March 13, 2012 – 12:21 a.m.

Deal Gives Breathing Room to Grand Canyon Flight Firms

Sen. John McCain has worked out a bipartisan deal aimed at ensuring tour flight operators continued access to the Grand Canyon and heading off efforts by some environmental groups to get the National Park Service to further restrict such sightseeing flights.

The Arizona Republican reached the deal with the help of Democratic Majority Leader Harry Reid, whose home state of Nevada is the base for many commercial air-tour operators, and Energy and Natural Resources Chairman Jeff Bingaman, D-N.M., aides representing both parties said.

The deal would give the Park Service leeway to develop new rules governing the operations of the current 50,000 tour flights a year over the Grand Canyon. McCain and Reid have been staunch defenders of the tour flight industry.

The deal clears the way for the Park Service to limit to 65,000 a year the number of tour flights allowed to fly over the Grand Canyon, far fewer than the current 95,000 limit. It also would allow time restrictions on such flights, banning them in the hour after sunrise and the hour before sunset. It would permit expanding a “natural quiet” area beyond the reach of such commercial tour flights to cover about two-thirds of the park. Such flights are now restricted over about half the park.

McCain won assurances that the changes would not alter the Federal Aviation Administration’s (FAA) management of high-altitude aircraft used by commercial airlines. He also negotiated a 15-year phase-in period for quiet technology for such tour aircraft, including rotor shrouds and other noise-muffling equipment now used by air tour helicopters. The Park Service had previously said it wanted such aircraft to be equipped with the technology within 10 years.
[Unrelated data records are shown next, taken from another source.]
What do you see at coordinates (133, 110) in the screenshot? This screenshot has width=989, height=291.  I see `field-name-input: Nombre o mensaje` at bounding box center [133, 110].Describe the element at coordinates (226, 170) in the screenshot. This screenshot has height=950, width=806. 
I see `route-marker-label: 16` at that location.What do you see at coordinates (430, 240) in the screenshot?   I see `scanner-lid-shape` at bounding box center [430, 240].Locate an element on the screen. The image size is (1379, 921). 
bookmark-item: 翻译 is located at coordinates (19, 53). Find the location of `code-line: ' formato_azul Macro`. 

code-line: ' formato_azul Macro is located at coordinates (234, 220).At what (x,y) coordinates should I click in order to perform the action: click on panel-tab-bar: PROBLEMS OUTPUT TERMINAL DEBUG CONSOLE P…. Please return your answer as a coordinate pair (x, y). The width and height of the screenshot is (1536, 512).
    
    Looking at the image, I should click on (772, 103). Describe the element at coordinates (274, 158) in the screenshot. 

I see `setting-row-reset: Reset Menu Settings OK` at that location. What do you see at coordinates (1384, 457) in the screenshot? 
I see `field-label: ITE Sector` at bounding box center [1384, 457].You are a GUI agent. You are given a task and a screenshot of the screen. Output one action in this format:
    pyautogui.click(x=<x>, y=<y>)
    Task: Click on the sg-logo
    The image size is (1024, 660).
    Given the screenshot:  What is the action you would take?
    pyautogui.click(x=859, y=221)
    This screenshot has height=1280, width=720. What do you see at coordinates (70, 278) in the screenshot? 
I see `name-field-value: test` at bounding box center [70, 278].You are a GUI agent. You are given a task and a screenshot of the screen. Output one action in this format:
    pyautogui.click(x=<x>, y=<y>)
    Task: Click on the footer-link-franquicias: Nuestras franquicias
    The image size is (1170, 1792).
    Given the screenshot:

The Senate is expected to approve the language Tuesday as an amendment to a two-year, $109 billion surface transportation reauthorization (S 1813). McCain said he was hopeful that the Senate would adopt his amendment, though he signaled that he does not underestimate the opposition. “The environmentalists have just gone nuts with the amendment,” he said.

A senior Democratic aide said the compromise represented a middle ground between McCain’s original proposal, which Reid supported, and Bingaman’s preference to allow the Park Service to proceed without any amendment.

The aide said the deal would “allow the Park Service to complete its rule-making process, without parameters or limits.” He added that the measure restates existing policy that the FAA “is responsible for management of the airspace” and states that the “Park Service and FAA are to work to eliminate” any conflict.

Bryan Faehner, a spokesman for the National Parks Conservation Association, an environmental group, said his organization “no longer objects” to the revised McCain amendment. “While it’s not perfect, it is vastly improved,” he said.

But Rob Smith, the Sierra Club’s Southwest regional director, said his group remains opposed to the compromise, saying it could conflict with existing provisions of a 1987 law (PL 100-91) regulating sightseeing flights over the Grand Canyon. “We’re still opposed,” Smith said. “But it’s less egregious than it was.”

The Park Service is expected to issue a final environmental impact statement on such tour flights by April, along with recommended restrictions. The FAA plans to consult with the Park Service in developing its own tour flight restrictions for the Grand Canyon.

The deal appears to end an uproar that arose during McCain’s 2010 re-election campaign when it was revealed that his efforts to protect tour flights could help a campaign donor, Elling B. Halvorson, chairman of Papillon Airways Inc., the largest Grand Canyon tour operator. In response, McCain withdrew an amendment aimed at limiting the authority of the Park Service that he had offered to an FAA reauthorization measure.

McCain wrote the provision in the 1987 law (PL 100-91) that directed the FAA to establish quiet aircraft standards for the Grand Canyon.